JOB
Retype the bug report's wording from "[15 Sep 20:37]" up to and including "work from BUG#37445.", keeping every character unchanged.

TEXT SEGMENT
* * * *
Bug #47211 backup_events.test fails randomly
Submitted: 9 Sep 11:09 Modified: 10 Nov 22:22
Reporter: Ingo Strüwing
Status: Won't fix
Category:Server: Backup Severity:S3 (Non-critical)
Version:5.4.4 OS:Any (multiple)
Assigned to: Chuck Bell Target Version:
Tags: pushbuild failure, pushbuild, test failure, sporadic, experimental
Triage: Triaged: D1 (Critical)

[9 Sep 11:09] Ingo Strüwing
Description:
backup.backup_events w5 [ fail ]
        Test ended at 2009-09-08 12:27:11

CURRENT_TEST: backup.backup_events
mysqltest: At line 269: query 'RESTORE FROM 'events.bak' OVERWRITE' failed: 2013: Lost
connection to MySQL server during query

or:

backup.backup_events w5 [ fail ]
        Test ended at 2009-09-09 02:13:27

CURRENT_TEST: backup.backup_events
mysqltest: At line 324: query 'RESTORE FROM 'events1.bak'' failed: 1698: Could not
restore table `events`.`t2`

Warnings from just before the error:
Error 1050 Table 't2' already exists 
Error 1698 Could not restore table `events`.`t2`

How to repeat:
http://pb2.norway.sun.com/web.py?template=mysql_show_test_failure&test_failure_id=2311254&...
[15 Sep 20:37] Omer BarNir
to clarify: the title is misleading - this is not a test issue
[10 Nov 22:22] Chuck Bell
The backup_events test is being removed as it is no longer relevant because the test has
been deemed unreliable and does not add value to the quality checking of events and
backup. 

The test has been replaced with the work from BUG#37445.
* * * *
RAW DATA
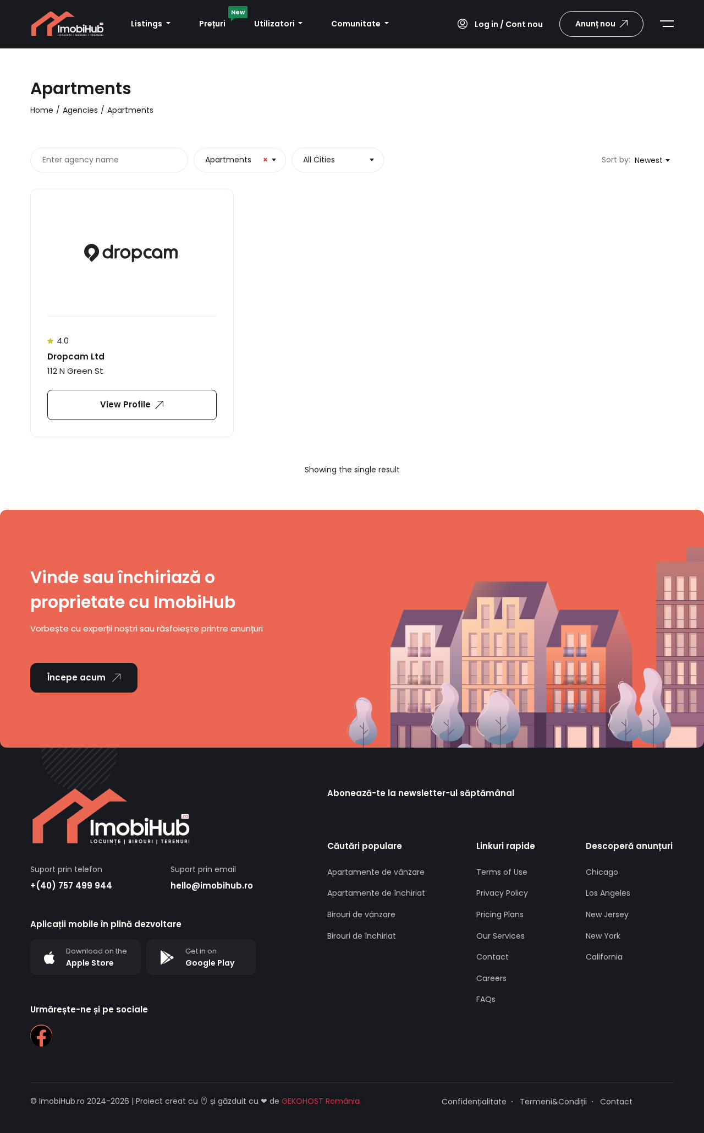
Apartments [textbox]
* * * *
EXPECTED ANSWER
[15 Sep 20:37] Omer BarNir
to clarify: the title is misleading - this is not a test issue
[10 Nov 22:22] Chuck Bell
The backup_events test is being removed as it is no longer relevant because the test has
been deemed unreliable and does not add value to the quality checking of events and
backup. 

The test has been replaced with the work from BUG#37445.